Por: Redacção / HB | 18- 9- 2008 12: 7
Organizar um novo referendo sobre o Tratado de Lisboa na Irlanda seria uma decisão perigosa para o documento, pelo menos
a curto prazo. O alerta foi lançado pelo primeiro-ministro do Luxemburgo, Jean-Claude Juncker, que aponta que o texto não
deverá entrar em vigor antes de 2010.
«Dada a crise que enfrentamos, a falta de confiança, e o a facto de os governos
serem cada vez mais impopulares por toda a Europa, organizar um referendo sobre um tratado europeu podia ser muito perigoso»,
referiu o governante luxemburguês durante um colóquio no think tank European Policy Center, esta quarta-feira.
Depois
de em 2005 os franceses e os holandeses terem dito «não» ao Tratado Constitucional, o documento que se lhe seguiu, saído durante
a presidência portuguesa, acabou por entrar num impasse, com o «não» irlandês ao texto, que reuniu 53,4 por cento na consulta
popular realizada a 11 de Junho.
A saída desta situação que coloca em suspenso a reforma das instituições europeias
e sua adaptação a uma UE com 27 países foi sugerida com a realização de um novo referendo. Mas a actual crise económica da
Irlanda, que durante 25 anos foi o estado da União que mais cresceu, aconselha, segundo Juncker, a cuidados redobrados antes
de se tomar essa decisão. «Se eu fosse o primeiro-ministro irlandês não iria por esse caminho nos próximos meses», salientou.
Nova
data, só no final do ano
O secretário de Estado para a UE, Diego López Garrido, citado pelo jornal espanhol El
País, disse que os países membros manifestaram o seu «apoio à Irlanda para procurar uma maneira melhor para superar o
não ao referendo do Tratado de Lisboa». Mas este apoio não chega, já que constitucionalmente, Dublin terá de submeter o texto
aos seus cidadãos para que seja aprovado, como admitiu Garrido. «Corresponde aos irlandeses propor a via alternativa», afirmou.
Apesar
da recente estratégia de Nicolas Sarkozy, o presidente da França – que se encontra na presidência rotativa da UE -,
passar pela convocação de um referendo, a incerteza económica parece desaconselhar precipitação nesta matéria.
O
primeiro-ministro irlandês, Brian Cowen, deverá apresentar um relatório sobre a situação do seu país, em meados de Outubro
e fontes comunitárias apontam que não será anunciada uma data para um novo referendo antes de Dezembro, segundo noticia o
El País.
Suécia e República Checa
Além da Irlanda, a Suécia e a República Checa também não
ratificaram o Tratado de Lisboa.

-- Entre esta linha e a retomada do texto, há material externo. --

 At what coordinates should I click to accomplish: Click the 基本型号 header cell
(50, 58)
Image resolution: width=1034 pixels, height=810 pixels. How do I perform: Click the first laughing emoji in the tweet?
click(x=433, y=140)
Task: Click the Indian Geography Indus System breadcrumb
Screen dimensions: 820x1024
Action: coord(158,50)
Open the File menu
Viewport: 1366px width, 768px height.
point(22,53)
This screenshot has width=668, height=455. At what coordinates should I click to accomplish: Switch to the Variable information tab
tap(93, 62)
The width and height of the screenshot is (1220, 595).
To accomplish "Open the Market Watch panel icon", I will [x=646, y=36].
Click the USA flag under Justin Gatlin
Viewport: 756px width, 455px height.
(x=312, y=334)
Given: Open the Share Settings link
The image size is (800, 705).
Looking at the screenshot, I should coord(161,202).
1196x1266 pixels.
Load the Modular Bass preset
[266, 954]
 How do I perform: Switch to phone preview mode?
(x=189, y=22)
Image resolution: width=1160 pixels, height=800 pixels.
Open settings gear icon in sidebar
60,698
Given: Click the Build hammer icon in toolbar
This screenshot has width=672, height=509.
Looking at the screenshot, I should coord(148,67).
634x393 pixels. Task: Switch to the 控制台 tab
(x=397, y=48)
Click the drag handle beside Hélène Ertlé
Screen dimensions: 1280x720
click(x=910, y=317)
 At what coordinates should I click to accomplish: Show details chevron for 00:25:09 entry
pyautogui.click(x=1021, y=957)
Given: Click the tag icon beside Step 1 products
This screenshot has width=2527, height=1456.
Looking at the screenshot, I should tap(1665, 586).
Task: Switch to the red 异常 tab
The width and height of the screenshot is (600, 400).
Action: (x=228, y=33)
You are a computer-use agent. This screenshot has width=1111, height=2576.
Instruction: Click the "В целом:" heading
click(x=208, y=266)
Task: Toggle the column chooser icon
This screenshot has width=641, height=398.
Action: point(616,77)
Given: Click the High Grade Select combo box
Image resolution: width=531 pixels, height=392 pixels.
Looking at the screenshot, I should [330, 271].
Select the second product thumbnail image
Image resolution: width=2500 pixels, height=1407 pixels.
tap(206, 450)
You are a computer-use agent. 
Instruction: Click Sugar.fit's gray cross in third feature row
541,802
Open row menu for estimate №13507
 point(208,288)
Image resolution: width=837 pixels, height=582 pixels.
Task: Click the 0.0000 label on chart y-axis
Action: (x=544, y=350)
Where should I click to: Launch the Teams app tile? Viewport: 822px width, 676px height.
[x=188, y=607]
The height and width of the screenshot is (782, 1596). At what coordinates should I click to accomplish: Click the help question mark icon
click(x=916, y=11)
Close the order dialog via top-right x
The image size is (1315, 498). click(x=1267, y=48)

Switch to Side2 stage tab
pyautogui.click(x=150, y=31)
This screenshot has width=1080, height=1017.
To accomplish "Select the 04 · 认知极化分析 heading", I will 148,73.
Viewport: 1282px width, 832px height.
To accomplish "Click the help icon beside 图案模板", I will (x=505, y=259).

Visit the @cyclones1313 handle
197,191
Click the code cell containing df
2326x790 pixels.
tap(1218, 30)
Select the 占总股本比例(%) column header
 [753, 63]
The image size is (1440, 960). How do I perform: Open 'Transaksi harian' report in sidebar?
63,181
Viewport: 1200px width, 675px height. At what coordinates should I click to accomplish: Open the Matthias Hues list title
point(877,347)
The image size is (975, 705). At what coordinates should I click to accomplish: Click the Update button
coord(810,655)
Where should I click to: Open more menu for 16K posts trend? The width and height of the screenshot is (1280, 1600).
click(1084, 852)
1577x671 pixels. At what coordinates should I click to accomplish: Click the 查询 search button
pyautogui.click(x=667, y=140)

Os nórdicos tinham previsto esta decisão para Novembro, mas foi adiada, embora se espere
que seja tomada até ao final do ano.
Quanto aos checos, estão à espera que o Tribunal Constitucional decida se o
texto está de acordo com a constituição do seu país. Além disso, na República Checa não há consenso claro sobre este tema
entre o Governo, que pretende a ratificação documento, e o presidente da república, Václav Klaus, que diz que a sua assinatura
do Tratado de Lisboa não acontecerá antes de um sim irlandês.